Kindergrundsicherung: Was ist das eigentlich und worauf kommt es jetzt an?
Wer in den letzten Wochen die Nachrichten verfolgt hat, kam um ein Thema nicht umher: der Streit in der Regierung um die sogenannte Kindergrundsicherung. Aber was genau verbirgt sich hinter diesem sperrigen Begriff? Wir haben die Antworten auf die wichtigsten Fragen zusammengetragen. Denn wir finden: Die Kindergrundsicherung geht alle an. Es geht um nichts weniger als ein gesundes Aufwachsen und die Chance auf eine gute Zukunft für alle Kinder in Deutschland.
Wie werden Kinder und ihre Familien bisher gefördert?
Zurzeit gibt es viele unterschiedliche Leistungen des Staates, die dafür gedacht sind, alle Kinder in Deutschland und ihre Familien finanziell zu unterstützen und ihr Existenzminimum zu sichern. Fast jede*r kennt das Kindergeld, das an Eltern und Erziehungsberechtigte in Deutschland in gleicher Höhe von zurzeit 250 Euro je Kind ausgezahlt wird. Es gibt aber auch noch andere Leistungen, die weniger bekannt sind. Dazu gehören beispielsweise der Kinderzuschlag für Familien mit kleinem Einkommen oder die kinderspezifischen Geldbeträge, sogenannte Regelsätze, die bei der Grundsicherung (Bürgergeld, Sozialhilfe, Asylbewerberleistungsgesetz) ausgezahlt werden.
Diese Regelsätze sollen sicherstellen, dass die grundlegenden Bedürfnisse von Kindern in jedem Fall gedeckt sind und sie am gesellschaftlichen Leben teilnehmen können, auch wenn ihre Eltern zum Beispiel arbeitslos sind oder nur ganz wenig Einkommen haben. Daneben gibt es eine Reihe anderer Geldleistungen für Kinder und ihre Familien, wie zum Beispiel den Unterhaltsvorschuss, wenn bei getrenntlebenden Eltern ein Elternteil keinen Unterhalt zahlt. Darüber hinaus werden Familien mit den Kinderfreibeträgen steuerlich entlastet, um mehr Geld für ihre Kinder zu haben.
Warum reicht das nicht aus?
Das bisherige System hat im Wesentlichen drei Probleme:
- Eine ungleiche Förderung, die nicht zielgerichtet ist. Durch Steuerentlastungen werden Familien mit sehr hohem Einkommen oft stärker entlastet als Familien mit kleinerem/ mittlerem Einkommen unterstützt werden. So kommt das Geld nicht zielgenau dort an, wo es am meisten gebraucht wird.

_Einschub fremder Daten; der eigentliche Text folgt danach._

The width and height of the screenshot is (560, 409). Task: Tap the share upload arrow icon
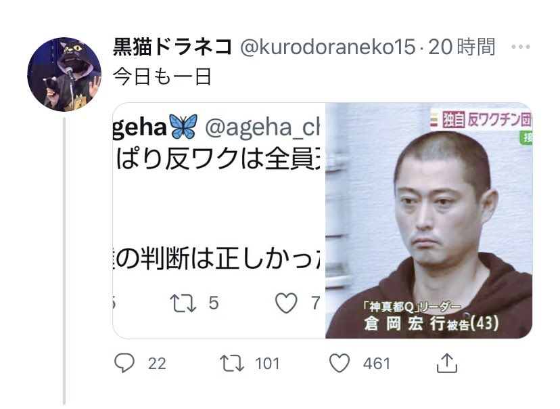point(447,363)
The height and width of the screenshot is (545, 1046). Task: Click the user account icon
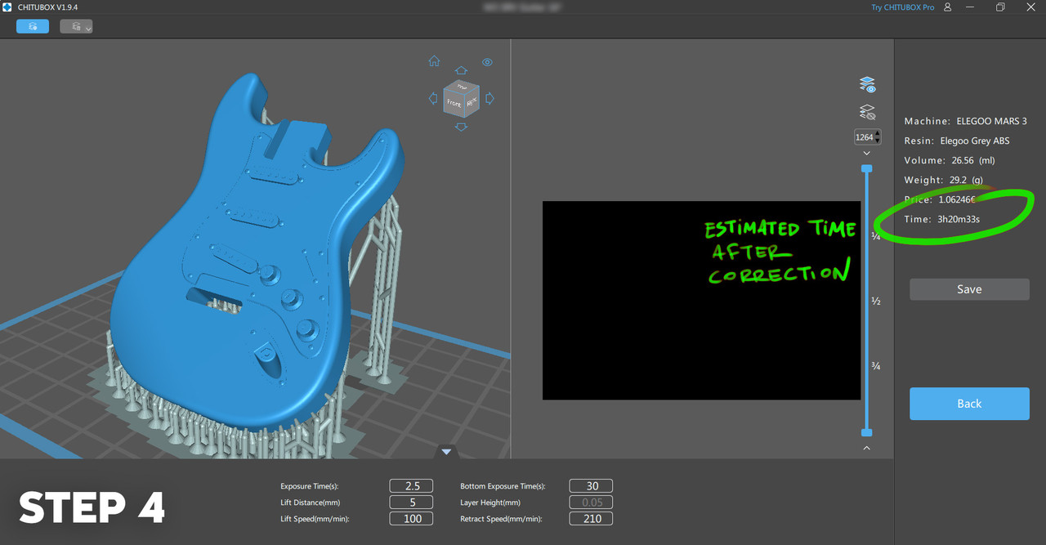coord(948,7)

- Ein Wirrwarr an Leistungen, die zu bürokratisch und unübersichtlich sind und nicht bei allen Kindern ankommen. Viele Anspruchsberechtigte wissen gar nicht, welche Leistungen ihnen zustehen oder nehmen diese nicht in Anspruch, weil die Beantragung so kompliziert ist. Auch Scham spielt mitunter eine Rolle, warum zum Beispiel kein Bürgergeld beantragt wird. Dadurch kommt dringend benötigtes Geld nicht bei den Kindern an.
- Das Geld reicht vor allem nicht aus, um Kindern in der Grundsicherung ein gesundes Aufwachsen und eine angemessene Teilhabe zu ermöglichen. Studien und Expertisen von Sozialverbänden zeigen dies immer wieder. Gründe dafür liegen zum Beispiel in der Berechnungsmethode, die unter anderem beliebige Streichungen von Ausgabenposten enthält. Hierzu zählen beispielsweise die Malstifte oder Bastelsachen für Kinder ab 6 Jahren, aber auch die Kugel Eis im Sommer oder der Weihnachtsbaum. All das ist im Regelsatz nicht vorgesehen.
3,48 Euro für Lebensmittel
Im aktuellen Regelsatz stehen zum Beispiel für ein Kind bis zum vollendeten 6. Lebensjahr nur knapp 3,48 Euro für Getränke und Lebensmittel täglich zur Verfügung.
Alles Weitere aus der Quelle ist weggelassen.